The failure of the awarders of the Nobel prize to be concerned with empirical validity is seen as their biggest failing in how they have made their judgments. As the authors suggest, while Hayek opposed the scientistic pretensions of many economists, his own work, most notably his Road to Serfdom, has been ‘grotesquely falsified’ (p.9). The expansion of the state in post-war Western Europe, far from leading to a slippery slope of ‘serfdom’ has been combined with an enlargement of freedom, however that capacious term is defined. (While Hayek, Milton Friedman and other Nobel prize-winners were keen supporters of the Chilean dictator and murderer Pinochet in the name of ‘economic freedom’).

Despite their aversion to the ‘theoretical mumbo jumbo’ (p.212) of some economics and their dismissal of the scientific claims of many of the practitioners of the discipline, the authors by no means share Tawney’s dismissive attitude. Economics they proclaim, in one of the books many bon mots, ‘is not easy to master, but it is easy to believe.’ (p.2).

Their response is to undermine such ready belief, by showing that the effort at mastery is not wasted, as it allows us to exercise informed discrimination. Some economics is extremely useful. They are particularly enthusiastic about national accounting: ‘The best empirical programme in twentieth-century economics… an empirical, pragmatic and practical model of general equilibrium, based on a deep understanding and knowledge of the economy.’ (p.153)

This book is hugely persuasive about economics, where the knowledge displayed is extraordinary and the judgments highly persuasive. On social democracy, it is perhaps not so strong.
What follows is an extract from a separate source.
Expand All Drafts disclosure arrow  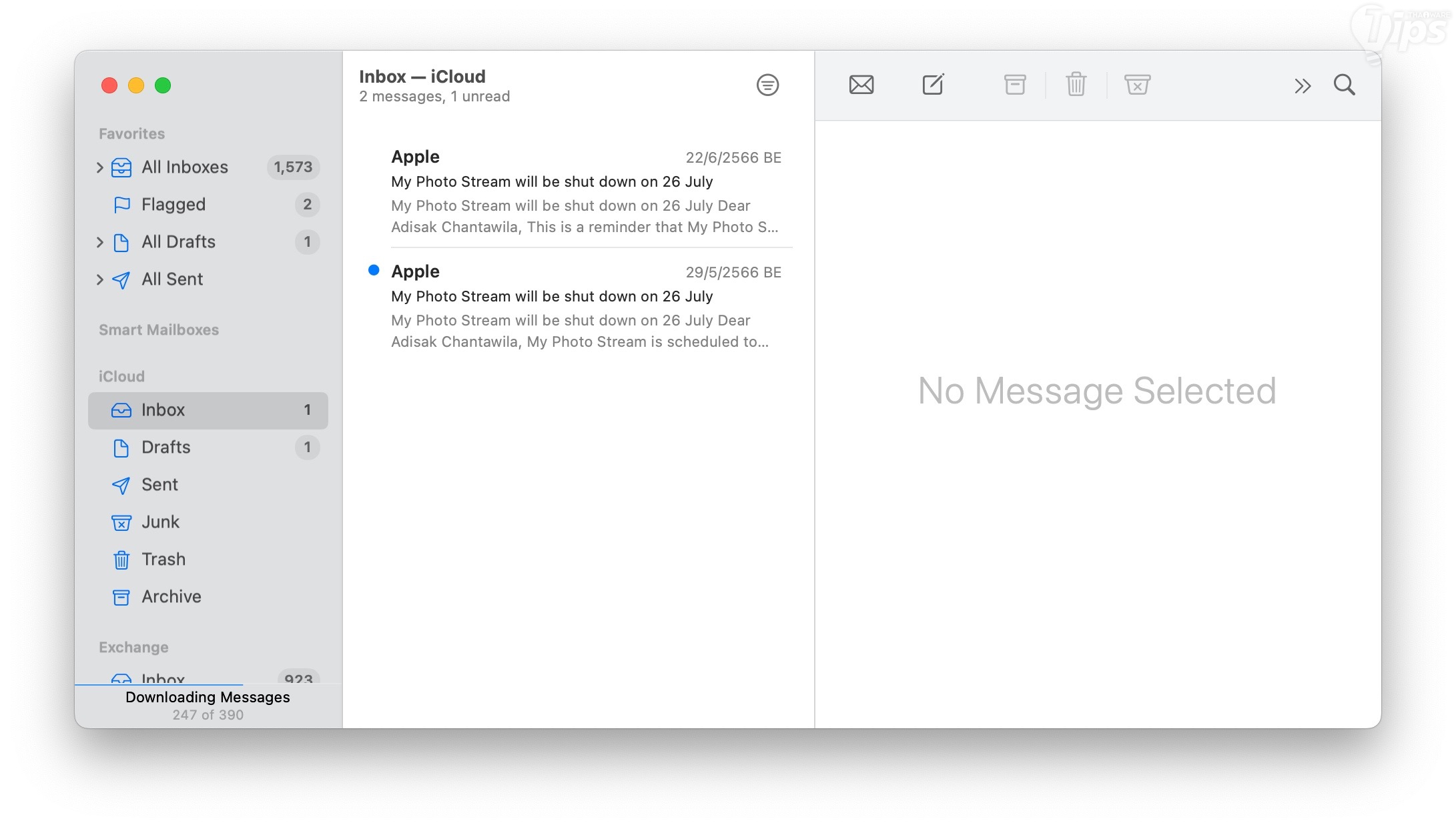(x=100, y=242)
There is some fascinating discussion of the development of Swedish social democracy and its relationship to key Swedish economists.

Most attention is given to Assar Lindbeck, a long-term member of the Nobel prize committee and its chair from 1980 to 1994. His work and role is subject to a blistering attack, coupled with a persuasive defence of the benefits of his country’s version of social democracy, which he renounced and then bitterly attacked.

But social democracy comes in many different forms, whereas in this book, the ‘Swedish model’ is used to define a singular form, characterised, we are told, by a collective provision response to insecurity over the lifecycle. Thus, ‘The difference between Social Democracy and economic market doctrine is easy to draw. It is about how to deal with uncertainty.’ (p.5)

While this stark, one-dimensional, definition is somewhat qualified elsewhere, the persistent assertion of its foundational status raises two problems. First, there is a question about how far such positioning is exclusive to social democracy. Most obviously, perhaps, would not Beveridge-style social insurance fit this definition? The Liberal William Beveridge proclaimed ‘social insurance for all and for every contingency’; with all its mid-twentieth century trappings, surely a clear advocacy of a collective response to security over the lifestyle?

Conversely, social democrats outside Sweden have focused less on redistribution of income over the lifecycle and more, for example, on more direct ‘vertical’ redistribution or on collective control of the means of production or on economic planning. They may have been strategically mistaken, but that is surely no reason to deny them the ‘social democrat’ label?